Task	Description	Skills required
Verify the rows in the source Amazon Redshift tables.	Use the scripts in the “Additional information” section to verify and record the number of rows in the source Amazon Redshift tables. Remember to split the data evenly for the UNLOAD and COPY scripts. This will improve the data unloading and loading efficiency, because the data quantity covered by each script will be balanced.	DBA
Verify the number of database objects in the source Amazon Redshift cluster.	Use the scripts in the “Additional information” section to verify and record the number of databases, users, schemas, tables, views, and user-defined functions (UDFs) in your source Amazon Redshift cluster.	DBA
Verify SQL statement results before migration.	Some SQL statements for data validation should be sorted according to actual business and data situations. This is to verify the imported data to ensure it is consistent and displayed correctly.	DBA

Task	Description	Skills required
Generate Amazon Redshift DDL scripts.	Generate Data Definition Language (DDL) scripts by using the links from the “SQL statements to query Amazon Redshift” section in the “Additional information” section. These DDL scripts should include the “create user,” “create schema,” “privileges on schema to user,” “create table/view,” “privileges on objects to user,” and “create function” queries.	DBA
Create objects in the Amazon Redshift cluster for the target Region.	Run the DDL scripts by using the AWS Command Line Interface (AWS CLI) in the AWS Region in China. These scripts will create objects in the Amazon Redshift cluster for the target Region.	DBA
Unload source Amazon Redshift cluster data to the S3 bucket.	Run the UNLOAD command to unload data from the Amazon Redshift cluster in the source Region to the S3 bucket.	DBA, Developer
Transfer source Region S3 bucket data to target Region S3 bucket.	Transfer the data from your source Region S3 bucket to the target S3 bucket. Because the “$ aws s3 sync” command cannot be used, make sure you use the process outlined in the “Transferring Amazon S3 data from AWS Regions to AWS Regions in China” article in the “Related resources” section.	Developer
Load data into the target Amazon Redshift cluster.	In the psql tool for your target Region, run the COPY command to load data from the S3 bucket to the target Amazon Redshift cluster.	DBA

Task	Description	Skills required
Verify and compare the number of rows in the source and target tables.	Verify and compare the number of table rows in the source and target Regions to ensure all are migrated.	DBA
Verify and compare the number of source and target database objects.	Verify and compare all database objects in the source and target Regions to ensure all are migrated.	DBA
Verify and compare SQL script results in the source and target Regions.	Run the SQL scripts prepared before the migration.
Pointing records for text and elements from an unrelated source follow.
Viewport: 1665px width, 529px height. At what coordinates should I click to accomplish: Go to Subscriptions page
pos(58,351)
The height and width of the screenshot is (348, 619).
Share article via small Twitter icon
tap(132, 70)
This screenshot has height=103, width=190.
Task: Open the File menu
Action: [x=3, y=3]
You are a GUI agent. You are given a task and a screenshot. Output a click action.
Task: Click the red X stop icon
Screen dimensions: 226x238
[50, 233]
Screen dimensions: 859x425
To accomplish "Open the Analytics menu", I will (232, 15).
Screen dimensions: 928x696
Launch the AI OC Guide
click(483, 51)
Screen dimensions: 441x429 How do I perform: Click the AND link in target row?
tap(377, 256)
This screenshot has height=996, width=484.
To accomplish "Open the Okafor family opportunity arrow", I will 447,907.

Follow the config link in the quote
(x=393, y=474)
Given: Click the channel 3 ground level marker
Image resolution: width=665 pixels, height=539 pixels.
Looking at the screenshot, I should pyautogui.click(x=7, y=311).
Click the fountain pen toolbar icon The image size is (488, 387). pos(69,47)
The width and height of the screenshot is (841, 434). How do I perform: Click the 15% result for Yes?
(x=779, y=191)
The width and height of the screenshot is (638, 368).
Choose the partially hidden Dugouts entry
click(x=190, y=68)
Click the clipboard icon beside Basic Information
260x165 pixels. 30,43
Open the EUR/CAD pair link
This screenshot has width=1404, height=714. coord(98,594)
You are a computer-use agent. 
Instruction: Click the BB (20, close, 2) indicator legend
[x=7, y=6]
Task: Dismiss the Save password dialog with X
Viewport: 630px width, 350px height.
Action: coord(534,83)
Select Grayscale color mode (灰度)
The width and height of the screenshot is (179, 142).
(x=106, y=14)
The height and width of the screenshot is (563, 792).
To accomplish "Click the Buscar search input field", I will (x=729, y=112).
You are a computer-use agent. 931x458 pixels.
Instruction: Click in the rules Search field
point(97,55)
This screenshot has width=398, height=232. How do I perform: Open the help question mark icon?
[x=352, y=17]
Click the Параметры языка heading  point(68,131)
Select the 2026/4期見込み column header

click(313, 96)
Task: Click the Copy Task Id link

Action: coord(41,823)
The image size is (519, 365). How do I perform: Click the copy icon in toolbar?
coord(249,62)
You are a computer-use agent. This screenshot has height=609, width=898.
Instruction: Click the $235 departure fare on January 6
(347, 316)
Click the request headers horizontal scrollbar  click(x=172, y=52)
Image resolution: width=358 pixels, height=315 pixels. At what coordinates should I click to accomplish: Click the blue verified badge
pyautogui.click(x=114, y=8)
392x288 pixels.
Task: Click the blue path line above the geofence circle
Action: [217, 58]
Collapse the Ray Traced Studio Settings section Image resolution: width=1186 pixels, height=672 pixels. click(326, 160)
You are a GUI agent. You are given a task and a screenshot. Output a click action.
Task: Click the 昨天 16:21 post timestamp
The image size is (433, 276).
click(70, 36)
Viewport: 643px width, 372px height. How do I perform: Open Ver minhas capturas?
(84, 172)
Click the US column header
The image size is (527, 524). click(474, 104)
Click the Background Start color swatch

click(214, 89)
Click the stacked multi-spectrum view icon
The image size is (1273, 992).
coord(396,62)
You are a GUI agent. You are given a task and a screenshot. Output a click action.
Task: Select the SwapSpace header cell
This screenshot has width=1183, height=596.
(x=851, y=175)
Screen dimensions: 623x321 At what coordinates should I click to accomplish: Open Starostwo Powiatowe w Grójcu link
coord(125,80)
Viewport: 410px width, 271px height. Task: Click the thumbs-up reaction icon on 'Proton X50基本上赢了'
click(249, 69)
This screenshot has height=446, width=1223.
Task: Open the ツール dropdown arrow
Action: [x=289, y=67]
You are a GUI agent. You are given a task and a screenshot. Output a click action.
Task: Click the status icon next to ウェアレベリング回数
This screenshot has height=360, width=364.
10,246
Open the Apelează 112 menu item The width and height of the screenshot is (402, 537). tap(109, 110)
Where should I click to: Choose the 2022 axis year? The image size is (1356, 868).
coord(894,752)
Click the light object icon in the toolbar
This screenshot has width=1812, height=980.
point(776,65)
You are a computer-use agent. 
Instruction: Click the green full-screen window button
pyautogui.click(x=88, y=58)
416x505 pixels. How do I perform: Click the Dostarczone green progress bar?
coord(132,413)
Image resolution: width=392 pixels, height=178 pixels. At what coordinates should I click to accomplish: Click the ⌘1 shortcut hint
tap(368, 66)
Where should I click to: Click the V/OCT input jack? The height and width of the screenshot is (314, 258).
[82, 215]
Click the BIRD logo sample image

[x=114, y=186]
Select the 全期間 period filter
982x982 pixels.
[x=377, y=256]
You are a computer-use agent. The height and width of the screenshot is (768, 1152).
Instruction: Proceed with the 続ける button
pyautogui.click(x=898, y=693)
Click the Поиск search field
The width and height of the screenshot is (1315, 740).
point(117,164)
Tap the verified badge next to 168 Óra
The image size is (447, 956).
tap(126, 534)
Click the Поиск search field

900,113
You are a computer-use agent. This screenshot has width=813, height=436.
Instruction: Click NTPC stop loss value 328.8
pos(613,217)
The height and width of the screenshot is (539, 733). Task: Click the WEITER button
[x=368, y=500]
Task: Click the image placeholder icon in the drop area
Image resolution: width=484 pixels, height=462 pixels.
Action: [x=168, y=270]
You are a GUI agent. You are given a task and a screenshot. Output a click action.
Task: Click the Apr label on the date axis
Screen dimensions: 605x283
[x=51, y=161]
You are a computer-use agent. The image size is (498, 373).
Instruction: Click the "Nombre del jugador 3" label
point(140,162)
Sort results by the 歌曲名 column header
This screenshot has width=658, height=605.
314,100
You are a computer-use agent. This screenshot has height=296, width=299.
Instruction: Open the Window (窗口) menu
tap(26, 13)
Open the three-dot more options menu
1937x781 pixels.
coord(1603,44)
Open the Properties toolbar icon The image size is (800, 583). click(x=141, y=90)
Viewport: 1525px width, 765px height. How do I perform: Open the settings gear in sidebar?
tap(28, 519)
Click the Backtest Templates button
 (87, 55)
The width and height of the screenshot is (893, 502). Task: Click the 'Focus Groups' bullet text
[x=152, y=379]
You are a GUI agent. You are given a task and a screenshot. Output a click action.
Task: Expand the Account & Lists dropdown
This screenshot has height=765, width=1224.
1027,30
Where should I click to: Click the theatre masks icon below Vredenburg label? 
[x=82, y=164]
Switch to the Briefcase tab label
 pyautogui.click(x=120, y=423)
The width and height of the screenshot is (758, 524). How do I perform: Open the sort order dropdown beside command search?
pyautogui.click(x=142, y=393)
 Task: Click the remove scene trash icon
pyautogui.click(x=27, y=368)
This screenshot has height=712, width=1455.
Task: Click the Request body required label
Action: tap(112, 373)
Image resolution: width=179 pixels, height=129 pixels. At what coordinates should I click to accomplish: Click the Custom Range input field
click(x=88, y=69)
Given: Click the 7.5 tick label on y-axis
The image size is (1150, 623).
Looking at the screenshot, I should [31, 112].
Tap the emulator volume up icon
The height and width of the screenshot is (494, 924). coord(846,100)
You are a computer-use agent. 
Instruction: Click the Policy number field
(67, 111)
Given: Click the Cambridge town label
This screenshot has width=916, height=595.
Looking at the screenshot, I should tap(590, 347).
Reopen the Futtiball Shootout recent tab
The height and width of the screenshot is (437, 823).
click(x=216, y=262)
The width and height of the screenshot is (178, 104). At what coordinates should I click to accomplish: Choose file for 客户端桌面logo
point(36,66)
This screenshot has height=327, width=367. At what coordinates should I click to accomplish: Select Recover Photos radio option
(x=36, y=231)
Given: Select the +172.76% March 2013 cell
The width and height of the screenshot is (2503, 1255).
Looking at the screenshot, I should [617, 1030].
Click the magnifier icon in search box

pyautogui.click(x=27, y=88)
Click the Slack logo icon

Verify and compare the data to ensure that the SQL results are correct.	DBA
Reset the passwords of all users in the target Amazon Redshift cluster.	After the migration is complete and all data is verified, you should reset all user passwords for the Amazon Redshift cluster in the AWS Region in China.	DBA

Related resources

Additional information

IAM policy for unloading data


{
  "Version": "2012-10-17",
  "Statement": [
    {
      "Effect": "Allow",
      "Action": ["s3:ListBucket"],
      "Resource": ["arn:aws:s3:::s3_bucket_name"]
    },
    {
      "Effect": "Allow",
      "Action": ["s3:GetObject", "s3:DeleteObject"],
      "Resource": ["arn:aws:s3:::s3_bucket_name/*"]
    }
  ]
}

IAM policy for copying data


{
  "Version": "2012-10-17",
  "Statement": [
    {
      "Effect": "Allow",
      "Action": ["s3:ListBucket"],
      "Resource": ["arn:aws:s3:::s3_bucket_name"]
    },
    {
      "Effect": "Allow",
      "Action": ["s3:GetObject"],
      "Resource": ["arn:aws:s3:::s3_bucket_name/*"]
    }
  ]
}

SQL statements to query Amazon Redshift


##Database

select * from pg_database where datdba>1;

##User

select * from pg_user where usesysid>1;

##Schema

SELECT n.nspname AS "Name",

  pg_catalog.pg_get_userbyid(n.nspowner) AS "Owner"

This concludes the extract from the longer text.